CHAPTER II.
Arrival at Kabul.

Arrival at Jelalabad. Reception by the Governor. The Palace. The Town. The Plain. Quarters in the Guest Pavilion. The friendly Khan. Tattang and the gunpowder factory. The Royal gardens at Nimla. The Suffêd Koh mountains. Arboreal distribution in Afghanistan. Gundamuk. Assassination of Cavagnari: details of the plot. The “Red bridge.” Commencement of mountainous ascent to Kabul. Jigdilik. Massacre of British in 1837. Former dangers of the valley of Katasang. Enterprising peasants. Tomb in the Sei Baba valley. Burial customs. The Lataband Pass and the Iron Cage. Distant view of Kabul. The Amîr’s projected road at Lataband. The approach to Kabul. The Lahore Gate.

We arrived at Jelalabad about the middle of the afternoon. The town is fortified; surrounded by a high wall, with bastions and loopholes; and is in a good state of repair. We entered one of the massive gates, rode through the bazaars to the Palace. The bazaars, like those of Kabul, are roughly roofed over to keep out the glare of the sun.

The Governor of Jelalabad received us in the Palace gardens: seats were placed in the shade: fans were waved by the page boys to keep off the flies; and a crowd of people stood around. Sweets were brought—chiefly sugared almonds—then tea and cigarettes, and bouquets of flowers.
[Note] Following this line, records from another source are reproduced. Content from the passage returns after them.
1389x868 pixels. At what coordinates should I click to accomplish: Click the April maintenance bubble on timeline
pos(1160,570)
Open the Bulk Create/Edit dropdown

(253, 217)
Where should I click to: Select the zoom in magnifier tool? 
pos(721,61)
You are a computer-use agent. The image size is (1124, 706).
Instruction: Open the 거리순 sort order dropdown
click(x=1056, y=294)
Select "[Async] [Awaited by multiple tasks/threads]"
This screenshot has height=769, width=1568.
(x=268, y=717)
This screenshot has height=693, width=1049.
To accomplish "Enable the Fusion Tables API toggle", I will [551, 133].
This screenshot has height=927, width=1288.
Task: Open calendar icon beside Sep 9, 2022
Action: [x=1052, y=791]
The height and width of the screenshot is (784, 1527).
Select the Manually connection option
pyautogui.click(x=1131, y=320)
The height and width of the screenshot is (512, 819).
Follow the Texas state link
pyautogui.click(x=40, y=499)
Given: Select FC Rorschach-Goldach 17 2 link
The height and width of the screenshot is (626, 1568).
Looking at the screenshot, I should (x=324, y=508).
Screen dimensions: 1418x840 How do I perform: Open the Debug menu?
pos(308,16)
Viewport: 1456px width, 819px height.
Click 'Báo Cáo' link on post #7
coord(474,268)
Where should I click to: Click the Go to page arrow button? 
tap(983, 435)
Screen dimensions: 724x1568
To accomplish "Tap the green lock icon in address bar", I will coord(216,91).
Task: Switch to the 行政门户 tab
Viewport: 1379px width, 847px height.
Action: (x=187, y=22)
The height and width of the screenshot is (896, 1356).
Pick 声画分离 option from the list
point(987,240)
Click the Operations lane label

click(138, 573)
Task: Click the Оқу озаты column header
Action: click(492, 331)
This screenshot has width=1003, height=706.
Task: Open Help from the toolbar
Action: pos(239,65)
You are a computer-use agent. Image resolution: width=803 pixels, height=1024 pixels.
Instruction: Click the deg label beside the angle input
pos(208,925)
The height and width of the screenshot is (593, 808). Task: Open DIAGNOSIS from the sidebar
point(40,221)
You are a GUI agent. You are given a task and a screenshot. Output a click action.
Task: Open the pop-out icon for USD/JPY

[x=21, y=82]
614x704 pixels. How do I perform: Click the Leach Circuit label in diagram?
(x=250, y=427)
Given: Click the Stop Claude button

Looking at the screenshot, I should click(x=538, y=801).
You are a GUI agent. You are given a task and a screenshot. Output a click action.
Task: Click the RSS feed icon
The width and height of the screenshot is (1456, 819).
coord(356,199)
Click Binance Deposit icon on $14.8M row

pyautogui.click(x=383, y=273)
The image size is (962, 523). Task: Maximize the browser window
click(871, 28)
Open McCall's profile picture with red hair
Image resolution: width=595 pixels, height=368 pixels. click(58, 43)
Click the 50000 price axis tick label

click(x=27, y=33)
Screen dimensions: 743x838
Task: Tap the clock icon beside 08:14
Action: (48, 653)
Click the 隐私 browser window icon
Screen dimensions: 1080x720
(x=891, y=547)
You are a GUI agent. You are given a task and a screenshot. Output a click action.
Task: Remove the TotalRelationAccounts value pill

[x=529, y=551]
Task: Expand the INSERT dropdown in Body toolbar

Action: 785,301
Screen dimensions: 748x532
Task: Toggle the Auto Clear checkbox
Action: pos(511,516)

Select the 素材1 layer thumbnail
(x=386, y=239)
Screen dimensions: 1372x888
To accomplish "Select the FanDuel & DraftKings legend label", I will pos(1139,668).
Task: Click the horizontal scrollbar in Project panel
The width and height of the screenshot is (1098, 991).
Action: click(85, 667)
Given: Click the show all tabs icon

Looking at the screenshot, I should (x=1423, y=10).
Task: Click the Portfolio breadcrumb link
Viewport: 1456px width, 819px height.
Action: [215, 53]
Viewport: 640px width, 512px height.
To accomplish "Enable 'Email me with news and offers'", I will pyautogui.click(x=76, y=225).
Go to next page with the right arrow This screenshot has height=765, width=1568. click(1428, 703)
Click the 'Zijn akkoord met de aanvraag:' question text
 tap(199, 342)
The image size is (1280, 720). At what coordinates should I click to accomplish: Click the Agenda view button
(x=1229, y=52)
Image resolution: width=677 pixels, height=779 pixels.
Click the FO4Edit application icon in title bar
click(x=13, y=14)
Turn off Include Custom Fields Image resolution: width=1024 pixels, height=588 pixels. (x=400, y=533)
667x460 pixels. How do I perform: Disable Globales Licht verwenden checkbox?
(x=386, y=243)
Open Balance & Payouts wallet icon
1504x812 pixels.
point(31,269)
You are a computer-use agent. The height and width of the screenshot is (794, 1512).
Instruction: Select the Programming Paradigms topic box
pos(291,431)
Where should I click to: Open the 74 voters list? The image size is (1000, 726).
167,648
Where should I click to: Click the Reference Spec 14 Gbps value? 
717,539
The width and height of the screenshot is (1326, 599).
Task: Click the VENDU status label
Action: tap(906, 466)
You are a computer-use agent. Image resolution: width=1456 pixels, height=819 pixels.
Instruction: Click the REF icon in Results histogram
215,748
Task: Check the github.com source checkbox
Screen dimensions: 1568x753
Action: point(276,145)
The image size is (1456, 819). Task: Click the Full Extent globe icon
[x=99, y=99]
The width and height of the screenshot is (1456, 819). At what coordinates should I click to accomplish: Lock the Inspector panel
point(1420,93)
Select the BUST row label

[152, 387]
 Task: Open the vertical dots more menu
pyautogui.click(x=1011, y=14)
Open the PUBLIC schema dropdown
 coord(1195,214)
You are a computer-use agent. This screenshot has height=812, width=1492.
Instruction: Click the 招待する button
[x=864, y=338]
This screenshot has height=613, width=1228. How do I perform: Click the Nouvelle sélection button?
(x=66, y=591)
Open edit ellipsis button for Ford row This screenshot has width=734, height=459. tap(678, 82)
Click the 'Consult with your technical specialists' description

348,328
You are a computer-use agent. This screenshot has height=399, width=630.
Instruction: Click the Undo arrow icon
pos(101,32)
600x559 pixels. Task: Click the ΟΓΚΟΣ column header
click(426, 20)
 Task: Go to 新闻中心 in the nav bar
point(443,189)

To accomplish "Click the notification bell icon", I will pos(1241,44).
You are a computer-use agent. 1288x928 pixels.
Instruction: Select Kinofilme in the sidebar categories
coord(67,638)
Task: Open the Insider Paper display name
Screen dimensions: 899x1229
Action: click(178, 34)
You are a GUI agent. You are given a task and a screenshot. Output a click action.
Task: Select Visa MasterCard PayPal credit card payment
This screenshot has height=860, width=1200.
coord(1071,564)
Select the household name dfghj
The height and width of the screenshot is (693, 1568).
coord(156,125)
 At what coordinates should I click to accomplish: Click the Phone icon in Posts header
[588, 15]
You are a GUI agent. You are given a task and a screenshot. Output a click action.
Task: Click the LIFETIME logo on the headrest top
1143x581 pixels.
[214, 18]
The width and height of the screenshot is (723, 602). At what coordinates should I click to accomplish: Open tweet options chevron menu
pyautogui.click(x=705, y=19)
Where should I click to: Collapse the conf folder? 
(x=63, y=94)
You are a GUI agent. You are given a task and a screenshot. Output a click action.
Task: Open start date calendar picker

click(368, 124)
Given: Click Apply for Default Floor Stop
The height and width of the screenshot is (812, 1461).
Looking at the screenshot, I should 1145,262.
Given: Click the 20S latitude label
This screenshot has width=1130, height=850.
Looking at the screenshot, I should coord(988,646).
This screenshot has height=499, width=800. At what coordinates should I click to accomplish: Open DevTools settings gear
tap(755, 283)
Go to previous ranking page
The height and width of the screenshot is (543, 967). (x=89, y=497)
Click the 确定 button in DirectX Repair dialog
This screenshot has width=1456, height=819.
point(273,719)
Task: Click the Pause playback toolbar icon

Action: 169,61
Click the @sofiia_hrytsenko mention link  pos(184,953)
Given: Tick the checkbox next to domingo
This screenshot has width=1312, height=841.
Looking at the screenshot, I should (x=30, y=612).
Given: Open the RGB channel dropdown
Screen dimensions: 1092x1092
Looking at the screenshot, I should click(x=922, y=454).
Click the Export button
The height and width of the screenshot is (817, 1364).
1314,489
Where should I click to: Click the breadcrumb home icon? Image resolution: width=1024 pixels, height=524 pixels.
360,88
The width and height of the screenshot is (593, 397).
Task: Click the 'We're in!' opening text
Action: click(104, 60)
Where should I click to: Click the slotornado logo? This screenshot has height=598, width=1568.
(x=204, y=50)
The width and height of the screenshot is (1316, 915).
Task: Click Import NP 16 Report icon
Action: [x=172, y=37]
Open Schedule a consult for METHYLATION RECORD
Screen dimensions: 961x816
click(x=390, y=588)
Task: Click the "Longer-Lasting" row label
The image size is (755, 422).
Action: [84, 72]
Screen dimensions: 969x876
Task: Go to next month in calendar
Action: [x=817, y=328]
We rested for a while, and as we smoked the Governor made the usual polite Oriental speeches. Then he invited us to see the interior of the Palace. It is a large white building, standing in the midst of well laid out gardens, in which are many varieties of Eastern and European fruit-trees and flowers. The Palace was semi-European in its internal decoration. It was unfinished at this time. There was a large central hall with a domed roof, and smaller rooms at the side: a separate enclosure was built for the ladies of the harem: near by were kitchens, rooms for the Afghan bath, and a Guest house or pavilion in a garden of its own.

Jelalabad.

The town of Jelalabad is between ninety and a hundred miles from the Indian frontier town Peshawur, and contains, in the summer, a population of from three to four thousand inhabitants. There is one chief bazaar or street with shops. The other streets are very narrow. Though much smaller it resembles in style the city of Kabul, which I will describe presently.

The spot was chosen by Bâber Bâdshah, the Tartar king, founder of the Mogul dynasty of Afghanistan and India. He laid out some gardens here, but the town of Jelalabad was built by his grandson, Jelaluddin Shah, also called Akbar, in 1560 A.D., just about the time when Queen Elizabeth came to the throne. The place is interesting to us from the famous defence of Sir Robert Sale during the first Afghan war, when he held the town from November, 1841, to April, 1842.

The river which runs near the town is here broad and rapid, though shallow and with low banks. All along the river for miles the plain is marshy and overgrown with reeds. In the summer when the swamp is more or less dried up, one rides through the reeds rather than keep to the glare and heat of the road. The plain of Jelalabad, nearly two thousand feet above the sea, is about twenty miles long, that is, from east to west, and four or five miles wide. Wherever it can be irrigated from the Kabul river it is delightfully fertile, but everywhere else it is hot barren desert. The climate of Jelalabad is much more tropical than that of Kabul—more resembling the climate of Central India; and in the winter the nomadic Afghans of the hills in the Kabul province pack their belongings on donkeys or bullocks, and with their whole families move down to Jelalabad, so that the winter population of the town is enormously greater than that of the summer.

Palm trees and oranges grow out in the gardens: pomegranates and grapes in great quantities; and there are many kinds of tropical as well as sub-tropical flowers. His Highness the Amîr had an idea a short time ago of establishing a tea plantation here. It is doubtful, however, whether it would be successful, for in the summer there is the dust storm and the scorching wind—the simûm.